PROBLEM STATEMENT
Among the entries that follow, find every line with the word "computer" and copy it.

[Stored items]
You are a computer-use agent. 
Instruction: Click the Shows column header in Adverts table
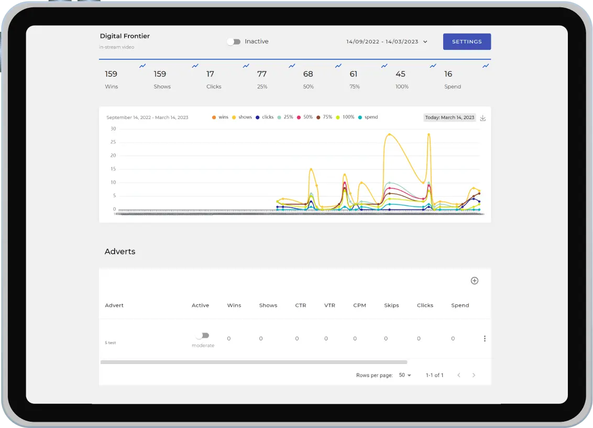[268, 305]
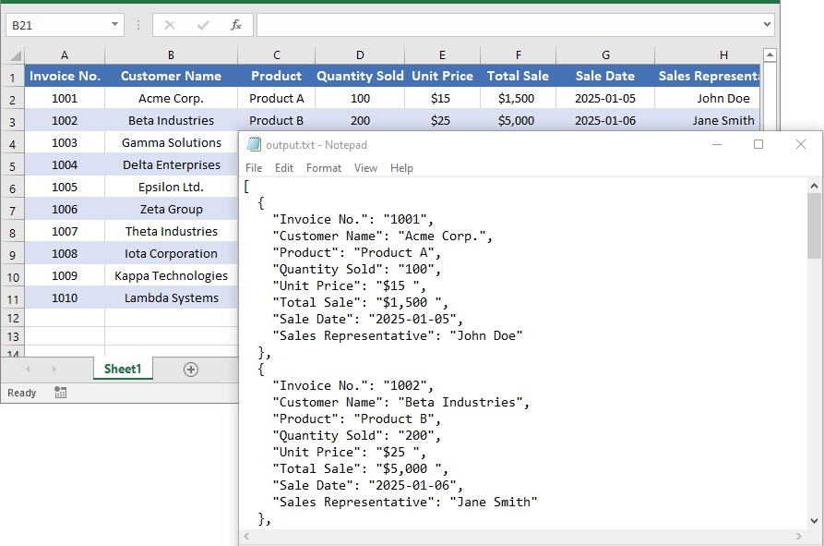Click the macro record icon in Excel's status bar
The height and width of the screenshot is (546, 824).
59,393
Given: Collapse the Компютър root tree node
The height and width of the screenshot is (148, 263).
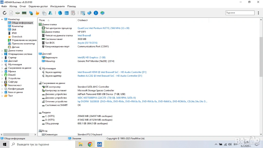Looking at the screenshot, I should coord(2,19).
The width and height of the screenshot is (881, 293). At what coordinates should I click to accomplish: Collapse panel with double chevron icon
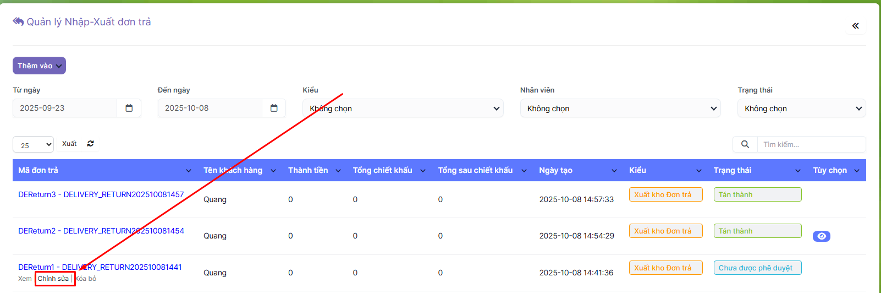(855, 26)
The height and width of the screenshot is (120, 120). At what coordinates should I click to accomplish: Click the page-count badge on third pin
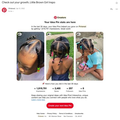78,34
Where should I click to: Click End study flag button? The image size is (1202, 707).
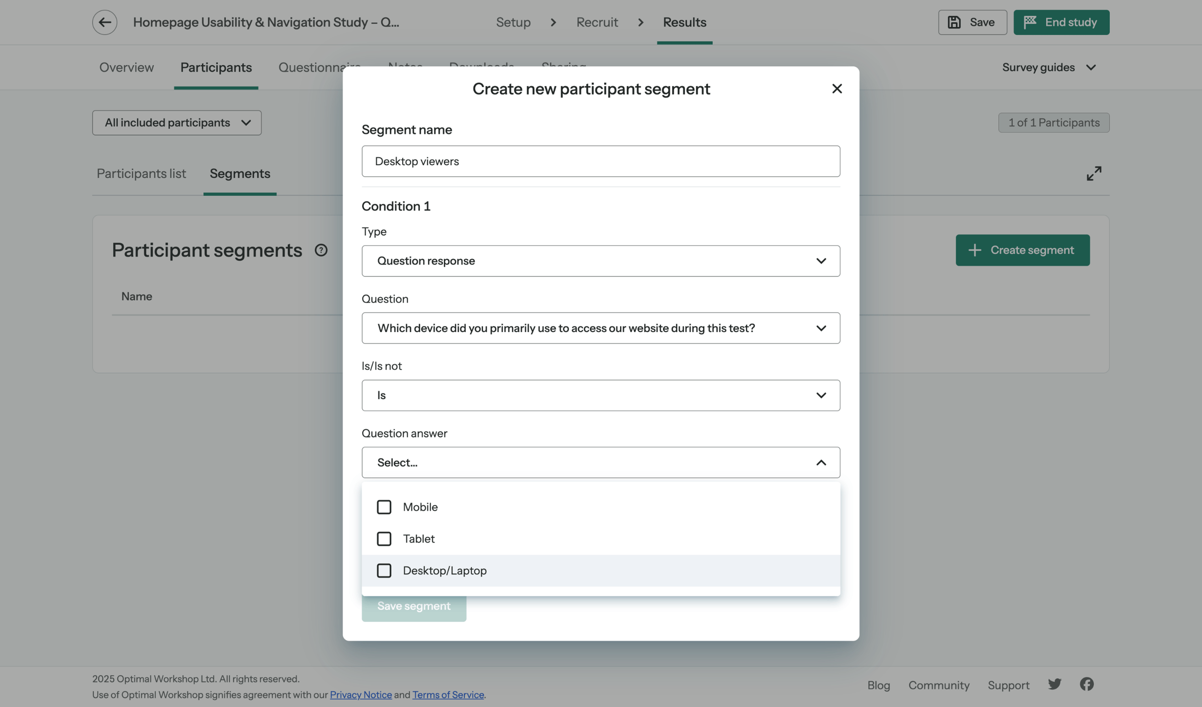pyautogui.click(x=1061, y=22)
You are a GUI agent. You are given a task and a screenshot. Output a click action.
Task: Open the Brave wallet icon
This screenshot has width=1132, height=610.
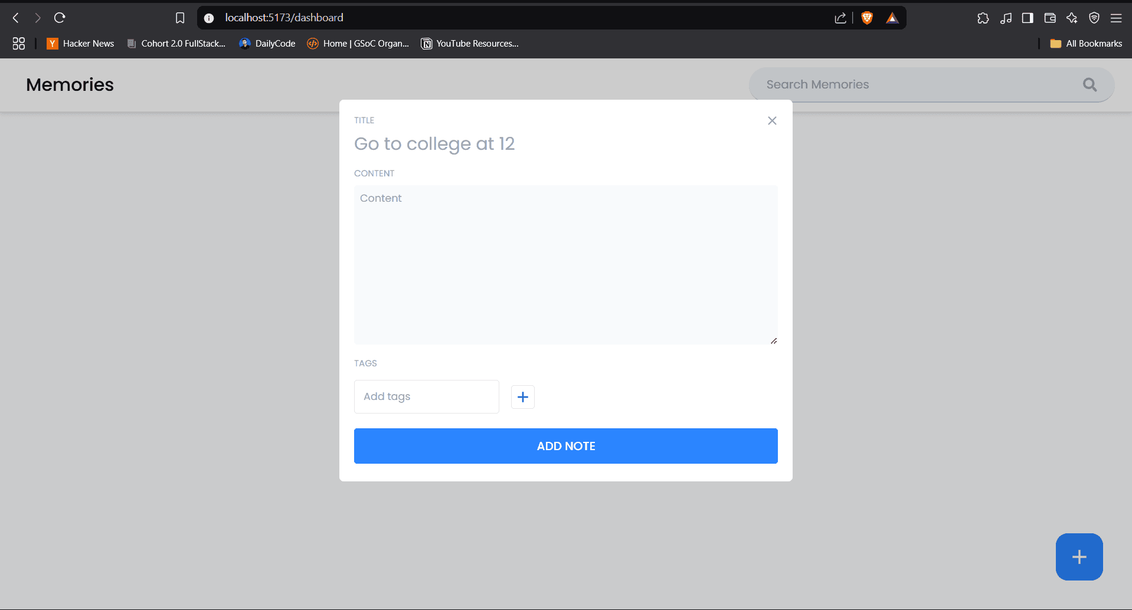(x=1049, y=18)
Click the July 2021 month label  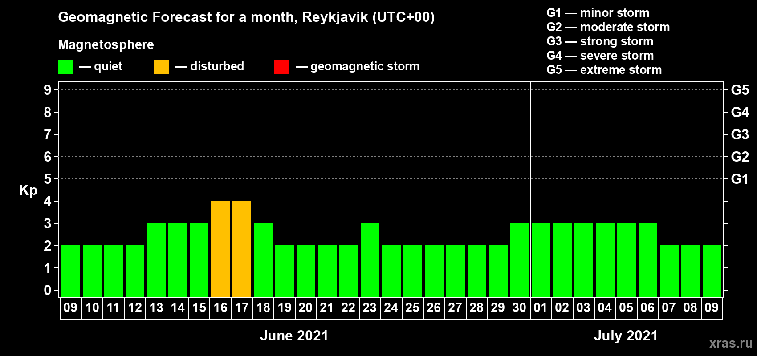point(626,336)
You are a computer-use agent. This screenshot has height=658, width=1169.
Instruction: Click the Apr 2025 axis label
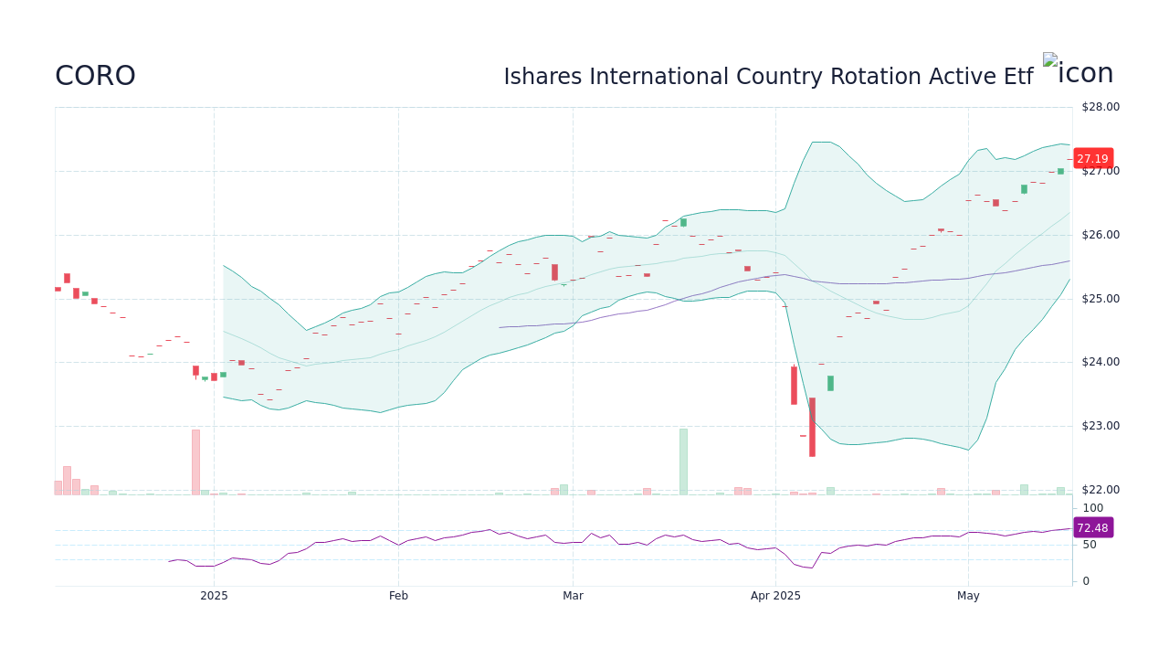[774, 595]

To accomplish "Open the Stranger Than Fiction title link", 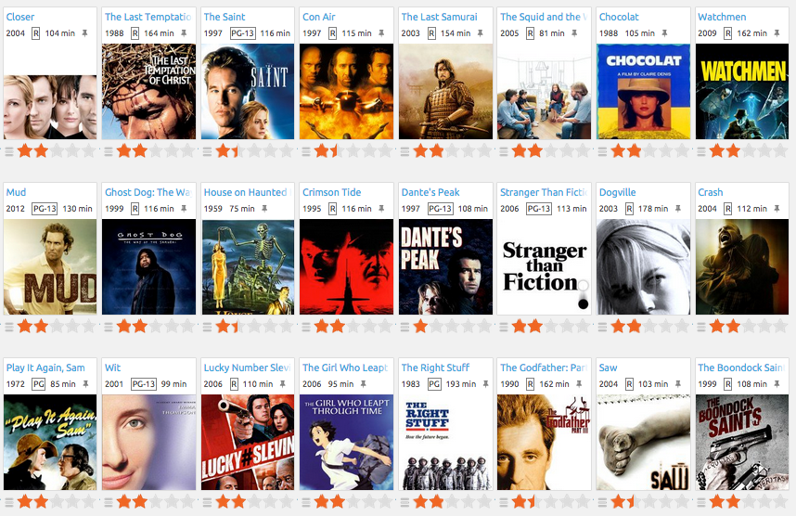I will [x=543, y=192].
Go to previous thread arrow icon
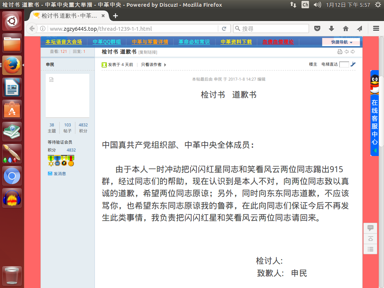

COMPLETED TASK
You are a computer-use agent. 
You are a computer-use agent. This screenshot has height=658, width=1169.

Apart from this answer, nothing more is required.